Iraci Bezerra dos Santos Cruz, 43 anos, acusada de matar a enteada de 7 anos na Cidade Estrutural (DF), confessou à ex-patroa que também havia assassinado e queimado o corpo do ex-companheiro no Pará, em dezembro de 2023. Na ocasião, ela telefonou dizendo: “Matei. Cansei de apanhar”. Os donos da fazenda confirmaram que sabiam das agressões que Iraci sofria. A Justiça chegou a decretar sua prisão preventiva, mas o mandado só foi cumprido após o assassinato da criança, cometido com um cinto dentro da casa da família. Iraci se entregou à polícia e confessou ambos os crimes, que seguem sob investigação.
Iraci Bezerra dos Santos Cruz, 43 anos, presa por assassinar a enteada de 7 anos na Cidade Estrutural (DF), já havia cometido outro crime brutal no final de 2023: ela matou com um tiro e queimou o corpo do ex-companheiro, o caseiro Marcos Gomes, no interior do Pará. A revelação foi feita pela própria Iraci, em uma ligação telefônica para a ex-patroa, no dia do crime.
Segundo a Polícia Civil do Pará (PCPA), Iraci trabalhava e morava com o marido em uma fazenda no distrito de Castelo dos Sonhos, em Altamira. Logo após matar Marcos, ela telefonou para a esposa do dono da propriedade e confessou: “Matei. Cansei de apanhar. Eu matei ele lá, pode chamar a polícia.”
Os proprietários da fazenda confirmaram às autoridades que sabiam que Marcos agredia a mulher com frequência. Depois do homicídio, Iraci queimou o corpo da vítima e parte da arma utilizada: uma espingarda calibre 28, pertencente ao próprio Marcos. No local, a polícia encontrou a arma carbonizada com as digitais da suspeita, além de uma mala com roupas e documentos deixada para trás. Após o crime, ela desapareceu da região.
Com base nas evidências, o Ministério Público do Pará solicitou a prisão preventiva da acusada, que foi autorizada pela Justiça. Entretanto, o mandado só foi cumprido quase um ano depois, quando Iraci voltou a matar, desta vez, a enteada Rafaela Marinho de Souza, de 7 anos, na última sexta-feira (21).
Assassinato da enteada
De acordo com a Polícia Civil do Distrito Federal (PCDF), Iraci utilizou um cinto para enforcar a criança e deixou o corpo pendurado em uma pilastra dentro da casa onde a família vivia.
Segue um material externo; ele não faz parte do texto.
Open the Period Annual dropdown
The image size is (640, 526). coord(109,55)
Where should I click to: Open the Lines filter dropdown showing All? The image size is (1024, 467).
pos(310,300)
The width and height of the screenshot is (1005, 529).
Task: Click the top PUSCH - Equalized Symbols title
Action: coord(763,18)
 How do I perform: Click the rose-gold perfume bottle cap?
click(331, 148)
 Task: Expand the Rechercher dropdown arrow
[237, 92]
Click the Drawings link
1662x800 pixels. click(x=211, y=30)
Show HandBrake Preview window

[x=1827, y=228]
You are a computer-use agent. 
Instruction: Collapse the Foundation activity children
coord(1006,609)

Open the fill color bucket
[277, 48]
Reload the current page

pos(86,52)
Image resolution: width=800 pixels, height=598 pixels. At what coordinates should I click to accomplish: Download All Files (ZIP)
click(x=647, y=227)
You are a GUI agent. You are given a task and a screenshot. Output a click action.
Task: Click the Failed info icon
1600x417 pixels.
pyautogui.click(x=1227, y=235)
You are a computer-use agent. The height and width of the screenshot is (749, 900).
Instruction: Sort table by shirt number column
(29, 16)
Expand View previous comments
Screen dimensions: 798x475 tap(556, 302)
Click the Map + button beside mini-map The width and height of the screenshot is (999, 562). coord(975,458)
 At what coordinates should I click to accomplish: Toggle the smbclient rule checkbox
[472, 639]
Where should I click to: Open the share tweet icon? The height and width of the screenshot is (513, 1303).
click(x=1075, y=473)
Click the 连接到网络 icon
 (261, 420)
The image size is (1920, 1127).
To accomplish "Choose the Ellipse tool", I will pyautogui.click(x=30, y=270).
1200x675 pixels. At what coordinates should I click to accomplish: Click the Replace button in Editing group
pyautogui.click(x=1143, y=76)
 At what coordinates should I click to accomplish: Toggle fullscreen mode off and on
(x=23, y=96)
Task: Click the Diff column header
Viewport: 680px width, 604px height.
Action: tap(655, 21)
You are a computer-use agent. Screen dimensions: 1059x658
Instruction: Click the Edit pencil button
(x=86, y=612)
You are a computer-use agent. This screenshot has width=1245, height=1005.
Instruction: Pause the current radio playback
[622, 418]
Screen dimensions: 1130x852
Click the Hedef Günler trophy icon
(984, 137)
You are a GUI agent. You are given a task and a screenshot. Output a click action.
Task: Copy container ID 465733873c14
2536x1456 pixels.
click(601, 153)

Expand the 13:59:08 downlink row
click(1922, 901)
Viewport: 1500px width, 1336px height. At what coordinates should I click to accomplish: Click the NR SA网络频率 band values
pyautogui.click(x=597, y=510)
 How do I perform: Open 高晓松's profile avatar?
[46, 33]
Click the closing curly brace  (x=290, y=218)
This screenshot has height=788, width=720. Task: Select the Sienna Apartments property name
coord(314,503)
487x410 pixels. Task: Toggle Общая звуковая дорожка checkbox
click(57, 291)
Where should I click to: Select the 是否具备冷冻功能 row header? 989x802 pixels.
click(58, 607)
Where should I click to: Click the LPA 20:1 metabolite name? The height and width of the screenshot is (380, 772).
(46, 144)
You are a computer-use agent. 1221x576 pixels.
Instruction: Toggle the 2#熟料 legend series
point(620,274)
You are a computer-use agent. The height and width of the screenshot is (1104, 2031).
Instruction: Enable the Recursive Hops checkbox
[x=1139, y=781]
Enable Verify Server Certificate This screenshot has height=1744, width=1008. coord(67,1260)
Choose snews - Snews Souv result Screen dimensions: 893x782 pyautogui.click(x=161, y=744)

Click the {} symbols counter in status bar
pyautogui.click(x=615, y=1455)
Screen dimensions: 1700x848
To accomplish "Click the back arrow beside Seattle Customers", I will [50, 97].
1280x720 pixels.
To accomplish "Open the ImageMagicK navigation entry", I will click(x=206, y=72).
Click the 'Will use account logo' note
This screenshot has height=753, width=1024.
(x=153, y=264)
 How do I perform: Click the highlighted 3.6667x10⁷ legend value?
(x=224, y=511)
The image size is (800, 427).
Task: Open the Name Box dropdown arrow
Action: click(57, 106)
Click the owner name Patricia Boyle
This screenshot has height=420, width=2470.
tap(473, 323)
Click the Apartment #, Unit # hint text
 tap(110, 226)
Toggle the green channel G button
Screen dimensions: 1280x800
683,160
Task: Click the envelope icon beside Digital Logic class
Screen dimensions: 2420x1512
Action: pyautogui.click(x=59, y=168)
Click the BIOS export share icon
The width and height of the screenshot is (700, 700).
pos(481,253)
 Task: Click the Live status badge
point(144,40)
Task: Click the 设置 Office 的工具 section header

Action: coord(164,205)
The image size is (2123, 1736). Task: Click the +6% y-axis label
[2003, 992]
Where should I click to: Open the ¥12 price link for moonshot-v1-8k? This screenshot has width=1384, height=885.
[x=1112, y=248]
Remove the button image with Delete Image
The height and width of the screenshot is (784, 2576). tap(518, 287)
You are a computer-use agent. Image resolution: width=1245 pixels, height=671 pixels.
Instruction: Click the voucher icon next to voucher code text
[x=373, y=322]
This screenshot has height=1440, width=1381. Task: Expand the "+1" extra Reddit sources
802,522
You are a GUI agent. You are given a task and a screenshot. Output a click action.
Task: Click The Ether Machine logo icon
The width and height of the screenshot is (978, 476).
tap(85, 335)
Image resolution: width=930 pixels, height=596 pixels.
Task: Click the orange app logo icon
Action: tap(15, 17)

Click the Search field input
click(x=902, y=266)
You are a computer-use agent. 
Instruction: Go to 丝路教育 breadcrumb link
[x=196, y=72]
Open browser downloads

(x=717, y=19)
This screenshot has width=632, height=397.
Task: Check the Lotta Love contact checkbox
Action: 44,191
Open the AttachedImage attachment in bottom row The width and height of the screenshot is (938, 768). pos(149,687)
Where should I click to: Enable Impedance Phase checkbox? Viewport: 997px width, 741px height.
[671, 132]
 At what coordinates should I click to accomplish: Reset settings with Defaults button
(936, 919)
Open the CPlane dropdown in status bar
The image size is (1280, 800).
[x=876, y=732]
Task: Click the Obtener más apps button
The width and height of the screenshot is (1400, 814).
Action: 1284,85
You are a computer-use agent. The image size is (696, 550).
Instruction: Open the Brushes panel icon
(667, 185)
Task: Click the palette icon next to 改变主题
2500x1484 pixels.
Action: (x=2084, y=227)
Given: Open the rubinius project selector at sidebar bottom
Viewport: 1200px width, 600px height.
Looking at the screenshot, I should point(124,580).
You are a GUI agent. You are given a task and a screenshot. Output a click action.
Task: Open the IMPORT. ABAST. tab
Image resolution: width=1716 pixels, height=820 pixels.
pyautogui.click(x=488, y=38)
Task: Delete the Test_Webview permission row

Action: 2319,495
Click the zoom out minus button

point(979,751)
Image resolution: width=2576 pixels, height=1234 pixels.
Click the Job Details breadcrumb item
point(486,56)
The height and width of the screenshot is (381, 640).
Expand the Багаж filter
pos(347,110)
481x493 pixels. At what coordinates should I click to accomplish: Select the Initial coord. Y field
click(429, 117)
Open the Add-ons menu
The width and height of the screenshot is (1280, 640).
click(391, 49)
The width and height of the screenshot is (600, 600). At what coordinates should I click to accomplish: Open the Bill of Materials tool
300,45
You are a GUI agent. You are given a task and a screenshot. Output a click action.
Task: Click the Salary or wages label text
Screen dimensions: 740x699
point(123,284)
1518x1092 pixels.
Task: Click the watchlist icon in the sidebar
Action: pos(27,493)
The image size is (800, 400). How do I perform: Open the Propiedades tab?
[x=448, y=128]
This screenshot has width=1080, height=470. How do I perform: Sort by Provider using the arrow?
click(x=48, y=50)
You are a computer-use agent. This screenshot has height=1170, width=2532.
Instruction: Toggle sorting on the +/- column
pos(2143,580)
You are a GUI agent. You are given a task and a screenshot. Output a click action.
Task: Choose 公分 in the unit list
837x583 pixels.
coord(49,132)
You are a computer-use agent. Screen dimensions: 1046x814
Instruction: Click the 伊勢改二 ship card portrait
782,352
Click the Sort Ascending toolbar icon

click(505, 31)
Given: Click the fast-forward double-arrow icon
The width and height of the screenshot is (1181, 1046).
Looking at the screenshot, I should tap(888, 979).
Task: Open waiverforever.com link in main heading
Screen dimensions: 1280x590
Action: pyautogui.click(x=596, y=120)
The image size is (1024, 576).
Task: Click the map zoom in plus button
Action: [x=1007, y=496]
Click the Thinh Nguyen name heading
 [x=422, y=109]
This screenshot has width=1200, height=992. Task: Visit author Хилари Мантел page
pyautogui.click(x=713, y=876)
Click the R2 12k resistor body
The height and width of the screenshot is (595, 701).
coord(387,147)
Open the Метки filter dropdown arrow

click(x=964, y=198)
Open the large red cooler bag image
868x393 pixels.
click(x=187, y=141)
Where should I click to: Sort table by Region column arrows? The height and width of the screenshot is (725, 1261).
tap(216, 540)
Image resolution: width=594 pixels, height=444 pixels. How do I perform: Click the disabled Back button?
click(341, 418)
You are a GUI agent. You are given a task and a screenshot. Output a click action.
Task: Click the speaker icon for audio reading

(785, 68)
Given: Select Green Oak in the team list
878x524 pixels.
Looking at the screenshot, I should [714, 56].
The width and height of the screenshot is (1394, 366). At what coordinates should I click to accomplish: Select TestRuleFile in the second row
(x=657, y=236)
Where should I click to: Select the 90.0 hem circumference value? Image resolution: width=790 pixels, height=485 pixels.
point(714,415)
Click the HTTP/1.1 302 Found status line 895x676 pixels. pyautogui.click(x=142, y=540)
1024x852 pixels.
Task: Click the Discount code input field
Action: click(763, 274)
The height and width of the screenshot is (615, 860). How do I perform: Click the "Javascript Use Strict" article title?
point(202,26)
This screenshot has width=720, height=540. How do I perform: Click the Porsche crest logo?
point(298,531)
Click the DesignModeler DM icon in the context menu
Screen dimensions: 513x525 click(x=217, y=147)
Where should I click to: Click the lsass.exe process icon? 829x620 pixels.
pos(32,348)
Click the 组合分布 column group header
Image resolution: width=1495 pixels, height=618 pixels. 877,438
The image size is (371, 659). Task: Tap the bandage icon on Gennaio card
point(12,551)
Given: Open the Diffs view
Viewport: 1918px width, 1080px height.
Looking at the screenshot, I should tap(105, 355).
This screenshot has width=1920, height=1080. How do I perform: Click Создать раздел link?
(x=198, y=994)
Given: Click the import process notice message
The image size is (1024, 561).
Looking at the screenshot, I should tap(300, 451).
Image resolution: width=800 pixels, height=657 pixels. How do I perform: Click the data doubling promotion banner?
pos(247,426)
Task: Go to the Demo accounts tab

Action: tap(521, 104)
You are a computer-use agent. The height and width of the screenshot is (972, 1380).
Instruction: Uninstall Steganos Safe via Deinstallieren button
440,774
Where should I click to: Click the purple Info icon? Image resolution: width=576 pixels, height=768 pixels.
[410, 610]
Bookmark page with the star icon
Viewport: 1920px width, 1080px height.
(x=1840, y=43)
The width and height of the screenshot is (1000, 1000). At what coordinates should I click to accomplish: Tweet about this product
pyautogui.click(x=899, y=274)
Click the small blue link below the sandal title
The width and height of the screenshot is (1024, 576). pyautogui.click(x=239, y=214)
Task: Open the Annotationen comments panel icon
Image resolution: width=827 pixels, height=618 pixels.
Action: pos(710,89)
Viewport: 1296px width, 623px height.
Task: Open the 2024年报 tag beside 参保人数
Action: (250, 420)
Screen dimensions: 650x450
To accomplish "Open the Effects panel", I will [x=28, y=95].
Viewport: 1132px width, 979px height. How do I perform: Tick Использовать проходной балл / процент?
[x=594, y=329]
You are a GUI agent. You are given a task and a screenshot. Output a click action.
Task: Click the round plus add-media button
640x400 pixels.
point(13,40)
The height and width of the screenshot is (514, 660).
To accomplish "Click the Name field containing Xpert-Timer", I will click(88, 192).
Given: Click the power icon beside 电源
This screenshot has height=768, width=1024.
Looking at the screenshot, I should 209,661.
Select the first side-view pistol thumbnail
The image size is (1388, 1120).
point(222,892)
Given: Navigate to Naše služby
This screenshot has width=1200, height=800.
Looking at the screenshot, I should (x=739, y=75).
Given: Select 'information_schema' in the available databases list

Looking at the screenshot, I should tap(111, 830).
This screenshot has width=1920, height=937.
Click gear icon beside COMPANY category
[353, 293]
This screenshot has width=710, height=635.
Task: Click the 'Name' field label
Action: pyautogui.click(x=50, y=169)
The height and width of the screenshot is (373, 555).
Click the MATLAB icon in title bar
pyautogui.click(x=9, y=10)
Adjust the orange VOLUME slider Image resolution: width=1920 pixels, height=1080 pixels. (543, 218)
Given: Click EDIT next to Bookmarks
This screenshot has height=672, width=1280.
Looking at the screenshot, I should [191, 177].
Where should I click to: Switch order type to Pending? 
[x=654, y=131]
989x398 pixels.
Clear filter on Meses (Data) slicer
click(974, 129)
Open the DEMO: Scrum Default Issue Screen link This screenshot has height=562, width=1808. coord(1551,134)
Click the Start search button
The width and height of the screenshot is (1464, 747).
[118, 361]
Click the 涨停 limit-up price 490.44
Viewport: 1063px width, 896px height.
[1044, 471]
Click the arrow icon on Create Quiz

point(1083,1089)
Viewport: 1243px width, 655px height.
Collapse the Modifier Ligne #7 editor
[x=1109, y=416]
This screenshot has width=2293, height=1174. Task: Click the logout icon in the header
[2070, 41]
Após cometer o crime, ela caminhou até a 8ª Delegacia de Polícia, na Cidade Estrutural, e se entregou espontaneamente, confessando o assassinato.

Informações preliminares indicam que a motivação pode estar relacionada a ciúmes que Iraci teria da relação entre o marido e a própria filha.
Com a prisão, a polícia também identificou o mandado aberto pelo homicídio de Marcos Gomes, cometido em 17 de dezembro de 2023. As investigações seguem em andamento nos dois estados.